▶ Work instruction
Exactly as written, transcribe the lines that run from the one containing "This screenshot has height=897, width=923." to the end of the records below.

======

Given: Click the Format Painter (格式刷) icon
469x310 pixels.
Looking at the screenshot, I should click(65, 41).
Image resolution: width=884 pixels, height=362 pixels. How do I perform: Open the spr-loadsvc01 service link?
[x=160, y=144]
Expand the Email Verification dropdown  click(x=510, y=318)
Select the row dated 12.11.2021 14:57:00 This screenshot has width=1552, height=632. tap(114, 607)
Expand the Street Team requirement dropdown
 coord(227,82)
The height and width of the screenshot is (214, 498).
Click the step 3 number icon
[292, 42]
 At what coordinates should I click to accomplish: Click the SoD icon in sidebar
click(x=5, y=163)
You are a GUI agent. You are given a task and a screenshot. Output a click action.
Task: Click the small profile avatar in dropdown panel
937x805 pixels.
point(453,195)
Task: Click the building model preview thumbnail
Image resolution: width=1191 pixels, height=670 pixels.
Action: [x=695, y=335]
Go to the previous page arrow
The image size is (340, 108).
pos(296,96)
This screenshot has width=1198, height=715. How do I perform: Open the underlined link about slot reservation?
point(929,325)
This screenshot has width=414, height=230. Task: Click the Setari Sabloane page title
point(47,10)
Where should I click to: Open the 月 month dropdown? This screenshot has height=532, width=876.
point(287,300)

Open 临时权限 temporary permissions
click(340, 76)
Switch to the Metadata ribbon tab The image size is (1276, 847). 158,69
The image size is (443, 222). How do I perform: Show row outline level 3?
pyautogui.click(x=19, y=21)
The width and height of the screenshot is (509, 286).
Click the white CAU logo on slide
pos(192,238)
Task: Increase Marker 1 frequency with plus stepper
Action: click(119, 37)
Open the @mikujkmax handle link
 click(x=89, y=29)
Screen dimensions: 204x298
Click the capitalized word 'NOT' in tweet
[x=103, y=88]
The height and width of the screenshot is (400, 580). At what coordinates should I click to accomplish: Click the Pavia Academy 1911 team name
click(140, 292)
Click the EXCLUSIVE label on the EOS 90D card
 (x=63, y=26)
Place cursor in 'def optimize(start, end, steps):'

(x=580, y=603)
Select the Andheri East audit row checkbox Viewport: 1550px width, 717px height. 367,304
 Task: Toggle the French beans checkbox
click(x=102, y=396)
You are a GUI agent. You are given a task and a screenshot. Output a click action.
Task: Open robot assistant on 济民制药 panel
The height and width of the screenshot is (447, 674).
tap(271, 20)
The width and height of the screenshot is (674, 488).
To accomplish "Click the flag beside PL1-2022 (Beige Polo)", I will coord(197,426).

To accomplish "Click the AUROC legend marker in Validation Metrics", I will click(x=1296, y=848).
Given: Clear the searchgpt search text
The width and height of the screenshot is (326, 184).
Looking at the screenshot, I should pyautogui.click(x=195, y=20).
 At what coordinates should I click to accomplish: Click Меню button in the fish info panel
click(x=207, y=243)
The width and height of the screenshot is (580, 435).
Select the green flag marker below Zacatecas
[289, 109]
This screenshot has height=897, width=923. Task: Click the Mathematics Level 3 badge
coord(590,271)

======

▶ Result for this task
This screenshot has height=897, width=923. Task: Click the Mathematics Level 3 badge
coord(590,271)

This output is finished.